Spotlights

LA Film Festival 2018: Introduction

We are currently in the midst of 2018’s Fall Festival Season, with heavy-hitters Venice, Telluride, and Toronto having finished up, and the likes of New York, Chicago, London, and Austin coming up soon. (For genre fanatics, Fantastic Fest also starts today). Suffice to say, it’s the most wonderful time of the year for cinephiles, with premieres of hotly anticipated films, glamorous red carpets, and a constant stream of cinematic buzz perhaps only rivaled by the soon-to-follow awards season discourse.

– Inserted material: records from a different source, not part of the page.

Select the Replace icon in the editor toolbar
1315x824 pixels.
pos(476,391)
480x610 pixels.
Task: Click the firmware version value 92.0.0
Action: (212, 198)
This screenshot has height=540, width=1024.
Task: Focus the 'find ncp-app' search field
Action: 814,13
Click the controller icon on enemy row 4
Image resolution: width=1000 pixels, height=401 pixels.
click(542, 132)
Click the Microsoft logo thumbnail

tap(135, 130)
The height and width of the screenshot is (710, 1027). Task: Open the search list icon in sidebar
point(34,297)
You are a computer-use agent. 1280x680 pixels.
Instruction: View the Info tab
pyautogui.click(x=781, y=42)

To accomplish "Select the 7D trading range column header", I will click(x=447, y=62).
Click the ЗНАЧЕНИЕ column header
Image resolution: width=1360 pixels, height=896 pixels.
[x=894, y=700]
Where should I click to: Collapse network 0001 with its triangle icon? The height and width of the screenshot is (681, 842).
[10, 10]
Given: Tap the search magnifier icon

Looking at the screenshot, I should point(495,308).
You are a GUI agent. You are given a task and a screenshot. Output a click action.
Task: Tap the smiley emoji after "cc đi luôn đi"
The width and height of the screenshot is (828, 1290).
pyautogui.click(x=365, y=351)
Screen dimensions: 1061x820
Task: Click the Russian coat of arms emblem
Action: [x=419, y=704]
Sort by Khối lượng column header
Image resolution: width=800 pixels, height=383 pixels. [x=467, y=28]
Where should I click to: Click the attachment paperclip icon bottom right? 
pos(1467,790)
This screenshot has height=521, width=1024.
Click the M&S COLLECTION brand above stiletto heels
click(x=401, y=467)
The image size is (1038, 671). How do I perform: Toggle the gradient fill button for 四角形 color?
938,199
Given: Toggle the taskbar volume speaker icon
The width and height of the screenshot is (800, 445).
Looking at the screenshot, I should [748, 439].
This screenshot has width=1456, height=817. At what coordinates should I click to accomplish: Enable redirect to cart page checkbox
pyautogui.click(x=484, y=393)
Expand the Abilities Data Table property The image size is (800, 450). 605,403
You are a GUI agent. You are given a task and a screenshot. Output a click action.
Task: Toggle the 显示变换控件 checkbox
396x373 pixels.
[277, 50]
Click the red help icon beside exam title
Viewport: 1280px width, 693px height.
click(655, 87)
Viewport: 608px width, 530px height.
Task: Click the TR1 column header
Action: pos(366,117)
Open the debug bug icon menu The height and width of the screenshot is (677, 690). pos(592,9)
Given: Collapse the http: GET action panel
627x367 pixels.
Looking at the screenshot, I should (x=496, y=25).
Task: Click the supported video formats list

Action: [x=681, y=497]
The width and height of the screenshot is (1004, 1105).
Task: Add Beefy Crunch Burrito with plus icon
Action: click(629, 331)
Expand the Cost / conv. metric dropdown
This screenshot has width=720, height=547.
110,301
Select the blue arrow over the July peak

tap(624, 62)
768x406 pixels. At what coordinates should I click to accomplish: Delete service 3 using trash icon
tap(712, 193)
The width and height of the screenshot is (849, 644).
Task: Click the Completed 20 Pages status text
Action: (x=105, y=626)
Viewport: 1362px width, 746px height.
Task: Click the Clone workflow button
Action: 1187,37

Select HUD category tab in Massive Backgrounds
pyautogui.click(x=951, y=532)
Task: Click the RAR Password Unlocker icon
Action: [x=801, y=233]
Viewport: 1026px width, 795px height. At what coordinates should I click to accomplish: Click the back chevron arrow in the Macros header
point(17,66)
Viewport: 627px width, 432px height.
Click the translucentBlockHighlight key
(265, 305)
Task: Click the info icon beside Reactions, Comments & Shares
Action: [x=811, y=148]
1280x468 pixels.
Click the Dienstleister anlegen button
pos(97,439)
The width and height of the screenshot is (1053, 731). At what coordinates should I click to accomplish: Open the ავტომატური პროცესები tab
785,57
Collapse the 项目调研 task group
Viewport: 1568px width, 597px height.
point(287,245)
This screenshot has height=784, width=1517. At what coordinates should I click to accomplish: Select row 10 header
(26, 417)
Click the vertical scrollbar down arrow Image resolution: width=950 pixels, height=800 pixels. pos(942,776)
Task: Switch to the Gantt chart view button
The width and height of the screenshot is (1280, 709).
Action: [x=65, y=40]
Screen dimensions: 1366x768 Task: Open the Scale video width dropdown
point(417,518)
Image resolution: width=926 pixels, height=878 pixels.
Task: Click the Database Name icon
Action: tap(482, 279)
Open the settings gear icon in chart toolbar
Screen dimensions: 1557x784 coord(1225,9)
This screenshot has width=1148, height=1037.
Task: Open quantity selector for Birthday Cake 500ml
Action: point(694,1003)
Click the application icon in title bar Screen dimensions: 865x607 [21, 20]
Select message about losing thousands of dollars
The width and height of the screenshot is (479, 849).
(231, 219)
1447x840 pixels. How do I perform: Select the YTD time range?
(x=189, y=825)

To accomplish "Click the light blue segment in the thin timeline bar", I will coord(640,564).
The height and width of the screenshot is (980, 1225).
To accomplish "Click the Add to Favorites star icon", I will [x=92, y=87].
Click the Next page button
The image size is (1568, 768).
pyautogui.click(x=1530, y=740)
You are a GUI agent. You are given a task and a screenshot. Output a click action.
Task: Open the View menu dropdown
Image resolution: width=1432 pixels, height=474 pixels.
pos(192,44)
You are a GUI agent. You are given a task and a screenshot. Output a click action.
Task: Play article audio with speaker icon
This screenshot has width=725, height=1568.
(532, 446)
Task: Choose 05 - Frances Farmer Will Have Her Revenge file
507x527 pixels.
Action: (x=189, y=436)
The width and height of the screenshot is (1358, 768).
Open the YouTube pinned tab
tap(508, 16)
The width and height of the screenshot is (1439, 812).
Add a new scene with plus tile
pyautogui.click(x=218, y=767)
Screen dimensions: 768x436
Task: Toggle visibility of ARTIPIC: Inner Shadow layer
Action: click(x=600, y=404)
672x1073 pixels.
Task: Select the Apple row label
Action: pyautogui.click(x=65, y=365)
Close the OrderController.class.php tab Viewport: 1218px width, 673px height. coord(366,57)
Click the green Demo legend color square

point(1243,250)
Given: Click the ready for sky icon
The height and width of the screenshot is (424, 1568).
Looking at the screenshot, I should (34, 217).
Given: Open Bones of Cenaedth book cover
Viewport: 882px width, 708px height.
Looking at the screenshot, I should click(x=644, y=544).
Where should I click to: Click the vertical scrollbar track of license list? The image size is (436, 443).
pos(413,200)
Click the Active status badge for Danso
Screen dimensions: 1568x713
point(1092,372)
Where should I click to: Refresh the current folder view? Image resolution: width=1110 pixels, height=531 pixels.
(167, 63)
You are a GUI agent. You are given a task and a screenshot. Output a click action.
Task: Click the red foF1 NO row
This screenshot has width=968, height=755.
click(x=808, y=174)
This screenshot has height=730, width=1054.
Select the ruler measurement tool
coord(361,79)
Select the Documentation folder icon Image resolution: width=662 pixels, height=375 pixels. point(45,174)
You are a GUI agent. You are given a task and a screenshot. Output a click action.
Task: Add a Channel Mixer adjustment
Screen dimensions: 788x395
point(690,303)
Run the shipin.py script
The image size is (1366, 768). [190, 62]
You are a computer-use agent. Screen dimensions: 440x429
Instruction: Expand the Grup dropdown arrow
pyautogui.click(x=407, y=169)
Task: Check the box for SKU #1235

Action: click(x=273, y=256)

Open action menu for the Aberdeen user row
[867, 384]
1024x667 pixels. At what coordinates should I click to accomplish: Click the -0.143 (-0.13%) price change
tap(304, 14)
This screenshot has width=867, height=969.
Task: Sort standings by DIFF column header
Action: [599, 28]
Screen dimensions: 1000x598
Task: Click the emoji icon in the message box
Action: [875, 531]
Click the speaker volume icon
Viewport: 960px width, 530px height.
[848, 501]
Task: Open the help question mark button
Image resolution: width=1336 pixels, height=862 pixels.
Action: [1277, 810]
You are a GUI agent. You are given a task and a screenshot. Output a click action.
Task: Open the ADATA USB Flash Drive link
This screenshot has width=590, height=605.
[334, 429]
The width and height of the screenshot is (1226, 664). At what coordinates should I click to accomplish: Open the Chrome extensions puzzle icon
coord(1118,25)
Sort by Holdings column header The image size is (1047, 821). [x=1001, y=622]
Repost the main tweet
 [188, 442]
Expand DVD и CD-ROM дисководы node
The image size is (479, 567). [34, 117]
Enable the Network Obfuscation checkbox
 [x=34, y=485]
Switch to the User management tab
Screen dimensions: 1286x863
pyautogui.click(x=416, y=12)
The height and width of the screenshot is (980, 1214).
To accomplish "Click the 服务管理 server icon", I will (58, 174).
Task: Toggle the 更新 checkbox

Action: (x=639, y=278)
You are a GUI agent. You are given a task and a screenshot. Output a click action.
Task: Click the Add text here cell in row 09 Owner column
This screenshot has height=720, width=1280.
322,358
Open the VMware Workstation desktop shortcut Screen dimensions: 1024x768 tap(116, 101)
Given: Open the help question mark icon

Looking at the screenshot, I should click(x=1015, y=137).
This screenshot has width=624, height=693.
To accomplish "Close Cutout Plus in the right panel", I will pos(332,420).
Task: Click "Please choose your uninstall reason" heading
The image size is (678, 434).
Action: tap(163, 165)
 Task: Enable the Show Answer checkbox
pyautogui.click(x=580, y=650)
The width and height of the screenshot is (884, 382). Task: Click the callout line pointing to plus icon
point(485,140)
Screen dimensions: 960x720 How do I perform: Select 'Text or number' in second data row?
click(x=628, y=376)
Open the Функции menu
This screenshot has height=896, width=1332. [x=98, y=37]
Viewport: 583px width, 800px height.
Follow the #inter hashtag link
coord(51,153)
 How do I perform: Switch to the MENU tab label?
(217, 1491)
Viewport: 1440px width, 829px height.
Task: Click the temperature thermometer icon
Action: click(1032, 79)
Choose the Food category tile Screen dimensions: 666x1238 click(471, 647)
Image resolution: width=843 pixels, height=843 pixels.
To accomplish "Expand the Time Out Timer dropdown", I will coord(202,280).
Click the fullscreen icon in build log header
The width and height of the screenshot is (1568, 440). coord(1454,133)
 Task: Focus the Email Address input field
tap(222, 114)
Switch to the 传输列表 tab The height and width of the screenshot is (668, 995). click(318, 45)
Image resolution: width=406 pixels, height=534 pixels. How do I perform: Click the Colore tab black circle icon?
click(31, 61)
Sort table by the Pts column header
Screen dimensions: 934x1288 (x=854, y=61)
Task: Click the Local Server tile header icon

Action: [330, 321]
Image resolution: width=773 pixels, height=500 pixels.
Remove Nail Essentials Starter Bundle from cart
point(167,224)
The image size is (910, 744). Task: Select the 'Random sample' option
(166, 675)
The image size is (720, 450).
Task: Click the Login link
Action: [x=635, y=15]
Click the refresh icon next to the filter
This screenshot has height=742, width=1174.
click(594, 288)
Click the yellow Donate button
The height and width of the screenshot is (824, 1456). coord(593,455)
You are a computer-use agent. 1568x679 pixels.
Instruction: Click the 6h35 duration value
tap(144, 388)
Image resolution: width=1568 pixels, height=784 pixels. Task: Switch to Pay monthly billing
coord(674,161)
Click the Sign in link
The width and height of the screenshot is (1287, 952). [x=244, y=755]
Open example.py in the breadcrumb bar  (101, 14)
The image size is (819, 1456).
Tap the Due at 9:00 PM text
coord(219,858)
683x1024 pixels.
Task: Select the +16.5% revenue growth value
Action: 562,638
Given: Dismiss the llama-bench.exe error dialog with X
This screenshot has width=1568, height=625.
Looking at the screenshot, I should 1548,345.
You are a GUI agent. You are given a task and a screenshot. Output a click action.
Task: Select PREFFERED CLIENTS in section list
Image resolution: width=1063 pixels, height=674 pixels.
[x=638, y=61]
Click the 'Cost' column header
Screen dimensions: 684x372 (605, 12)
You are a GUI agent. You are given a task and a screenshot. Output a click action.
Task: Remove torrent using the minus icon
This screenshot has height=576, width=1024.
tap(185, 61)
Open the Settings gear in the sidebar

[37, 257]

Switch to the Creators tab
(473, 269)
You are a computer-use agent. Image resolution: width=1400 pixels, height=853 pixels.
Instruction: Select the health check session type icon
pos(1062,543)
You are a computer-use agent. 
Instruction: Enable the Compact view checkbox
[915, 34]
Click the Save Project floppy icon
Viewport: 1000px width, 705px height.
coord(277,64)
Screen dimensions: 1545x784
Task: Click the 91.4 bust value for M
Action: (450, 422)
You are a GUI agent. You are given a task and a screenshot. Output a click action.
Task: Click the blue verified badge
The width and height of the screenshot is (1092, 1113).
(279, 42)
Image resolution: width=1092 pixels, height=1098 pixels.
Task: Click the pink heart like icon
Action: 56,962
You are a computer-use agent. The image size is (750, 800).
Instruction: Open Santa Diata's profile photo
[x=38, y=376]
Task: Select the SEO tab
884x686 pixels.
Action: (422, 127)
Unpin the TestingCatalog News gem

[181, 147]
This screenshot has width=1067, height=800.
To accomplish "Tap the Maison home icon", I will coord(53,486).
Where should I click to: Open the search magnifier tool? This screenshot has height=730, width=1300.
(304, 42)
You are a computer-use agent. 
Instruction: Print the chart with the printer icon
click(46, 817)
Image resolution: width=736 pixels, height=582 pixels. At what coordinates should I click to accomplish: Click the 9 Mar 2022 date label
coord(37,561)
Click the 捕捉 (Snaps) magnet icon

For my part, I have spent the better part of the last week sequestered in the Film Independent Screening Room for the LA Film Festival, which starts today and runs till the 28th. I have watched seventeen movies so far, with plenty more on my plate, and this being my first official film festival, I’m happy to report: I’m having a blast!

First, a little primer on the LA Film Festival. Since 2001, it has been run and organized by Film Independent, a local nonprofit dedicated to—you guessed it—independent cinema (they also host the annual Independent Spirit Awards). This year finds the festival at a sort of crossroads: up until this year, it has traditionally been a summertime event. Jennifer Cochis, the festival’s director, hopes the move will prove reinvigorating.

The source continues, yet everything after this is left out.